TASK BRIEF:
Look below for the lines from the one with "Screen dimensions: 1456x820" to the one with "Given: Click the", and copy exactly those lines, both ends included.

MATERIAL PROVIDED:
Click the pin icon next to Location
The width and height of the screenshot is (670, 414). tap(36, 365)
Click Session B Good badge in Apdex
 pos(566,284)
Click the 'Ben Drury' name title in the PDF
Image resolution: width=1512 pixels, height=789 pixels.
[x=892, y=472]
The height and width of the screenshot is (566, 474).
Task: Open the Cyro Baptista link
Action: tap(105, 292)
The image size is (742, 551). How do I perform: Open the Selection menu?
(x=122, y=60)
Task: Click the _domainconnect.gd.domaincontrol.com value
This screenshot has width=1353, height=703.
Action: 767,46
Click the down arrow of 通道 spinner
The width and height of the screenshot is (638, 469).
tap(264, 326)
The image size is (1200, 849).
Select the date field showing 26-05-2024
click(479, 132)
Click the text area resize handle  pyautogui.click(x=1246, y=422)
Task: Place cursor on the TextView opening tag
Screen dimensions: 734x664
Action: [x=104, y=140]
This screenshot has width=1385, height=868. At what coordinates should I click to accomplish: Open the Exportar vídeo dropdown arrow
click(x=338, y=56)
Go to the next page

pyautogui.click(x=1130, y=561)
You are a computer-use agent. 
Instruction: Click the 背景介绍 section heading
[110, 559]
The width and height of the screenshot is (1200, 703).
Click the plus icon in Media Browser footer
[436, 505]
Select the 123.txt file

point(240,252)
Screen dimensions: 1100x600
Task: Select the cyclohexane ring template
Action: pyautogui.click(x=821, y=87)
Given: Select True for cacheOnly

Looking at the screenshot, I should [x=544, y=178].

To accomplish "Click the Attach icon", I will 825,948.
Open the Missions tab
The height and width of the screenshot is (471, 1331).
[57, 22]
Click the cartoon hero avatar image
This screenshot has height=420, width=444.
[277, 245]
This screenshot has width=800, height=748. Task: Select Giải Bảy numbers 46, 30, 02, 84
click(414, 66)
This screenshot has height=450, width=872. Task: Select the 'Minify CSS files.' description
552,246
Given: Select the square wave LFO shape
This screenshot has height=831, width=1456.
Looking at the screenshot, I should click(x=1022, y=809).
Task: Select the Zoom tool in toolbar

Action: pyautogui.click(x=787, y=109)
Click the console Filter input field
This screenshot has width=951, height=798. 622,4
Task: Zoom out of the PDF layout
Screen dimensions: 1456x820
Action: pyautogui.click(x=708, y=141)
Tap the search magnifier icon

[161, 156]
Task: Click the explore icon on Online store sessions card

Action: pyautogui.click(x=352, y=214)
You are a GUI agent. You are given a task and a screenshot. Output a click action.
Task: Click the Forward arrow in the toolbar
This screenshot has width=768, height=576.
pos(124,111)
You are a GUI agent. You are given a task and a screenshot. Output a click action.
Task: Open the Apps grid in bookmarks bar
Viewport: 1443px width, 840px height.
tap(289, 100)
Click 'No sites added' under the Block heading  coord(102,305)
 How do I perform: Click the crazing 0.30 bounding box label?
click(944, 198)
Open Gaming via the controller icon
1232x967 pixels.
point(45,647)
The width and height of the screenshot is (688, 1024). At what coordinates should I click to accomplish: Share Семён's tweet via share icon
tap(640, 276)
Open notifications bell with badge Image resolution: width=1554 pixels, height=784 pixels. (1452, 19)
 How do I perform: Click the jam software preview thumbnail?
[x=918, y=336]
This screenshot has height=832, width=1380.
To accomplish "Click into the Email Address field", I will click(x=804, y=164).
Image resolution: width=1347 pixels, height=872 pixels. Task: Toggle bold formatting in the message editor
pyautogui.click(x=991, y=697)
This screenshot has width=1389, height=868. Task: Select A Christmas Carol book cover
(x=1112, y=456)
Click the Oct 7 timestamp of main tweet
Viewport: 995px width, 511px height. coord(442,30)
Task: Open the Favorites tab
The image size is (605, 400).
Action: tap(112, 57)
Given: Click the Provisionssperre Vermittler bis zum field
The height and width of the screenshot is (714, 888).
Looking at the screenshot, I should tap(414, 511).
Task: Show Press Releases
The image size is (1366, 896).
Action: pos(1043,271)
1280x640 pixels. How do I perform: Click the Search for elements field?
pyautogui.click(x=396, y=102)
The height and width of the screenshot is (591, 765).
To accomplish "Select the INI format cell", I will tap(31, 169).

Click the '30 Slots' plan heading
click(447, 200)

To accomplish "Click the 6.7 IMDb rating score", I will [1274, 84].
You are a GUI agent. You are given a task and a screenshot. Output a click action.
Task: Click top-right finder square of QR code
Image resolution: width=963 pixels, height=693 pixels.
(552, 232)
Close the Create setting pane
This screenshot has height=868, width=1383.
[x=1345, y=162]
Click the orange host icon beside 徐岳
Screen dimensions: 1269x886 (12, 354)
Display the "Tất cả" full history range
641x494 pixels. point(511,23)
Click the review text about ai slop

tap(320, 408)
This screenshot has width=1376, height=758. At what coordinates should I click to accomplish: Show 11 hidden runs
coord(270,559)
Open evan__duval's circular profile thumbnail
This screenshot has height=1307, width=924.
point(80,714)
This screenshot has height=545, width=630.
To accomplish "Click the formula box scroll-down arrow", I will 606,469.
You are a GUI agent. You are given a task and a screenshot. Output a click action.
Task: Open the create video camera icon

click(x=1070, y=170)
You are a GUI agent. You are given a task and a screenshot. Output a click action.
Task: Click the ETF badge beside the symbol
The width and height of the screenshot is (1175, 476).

TASK SOLUTION:
Screen dimensions: 1456x820
Action: pyautogui.click(x=708, y=141)
Tap the search magnifier icon

[161, 156]
Task: Click the explore icon on Online store sessions card

Action: pyautogui.click(x=352, y=214)
You are a GUI agent. You are given a task and a screenshot. Output a click action.
Task: Click the Forward arrow in the toolbar
This screenshot has width=768, height=576.
pos(124,111)
You are a GUI agent. You are given a task and a screenshot. Output a click action.
Task: Open the Apps grid in bookmarks bar
Viewport: 1443px width, 840px height.
tap(289, 100)
Click 'No sites added' under the Block heading  coord(102,305)
 How do I perform: Click the crazing 0.30 bounding box label?
click(944, 198)
Open Gaming via the controller icon
1232x967 pixels.
point(45,647)
The width and height of the screenshot is (688, 1024). At what coordinates should I click to accomplish: Share Семён's tweet via share icon
tap(640, 276)
Open notifications bell with badge Image resolution: width=1554 pixels, height=784 pixels. (1452, 19)
 How do I perform: Click the jam software preview thumbnail?
[x=918, y=336]
This screenshot has height=832, width=1380.
To accomplish "Click into the Email Address field", I will click(x=804, y=164).
Image resolution: width=1347 pixels, height=872 pixels. Task: Toggle bold formatting in the message editor
pyautogui.click(x=991, y=697)
This screenshot has width=1389, height=868. Task: Select A Christmas Carol book cover
(x=1112, y=456)
Click the Oct 7 timestamp of main tweet
Viewport: 995px width, 511px height. coord(442,30)
Task: Open the Favorites tab
The image size is (605, 400).
Action: tap(112, 57)
Given: Click the Provisionssperre Vermittler bis zum field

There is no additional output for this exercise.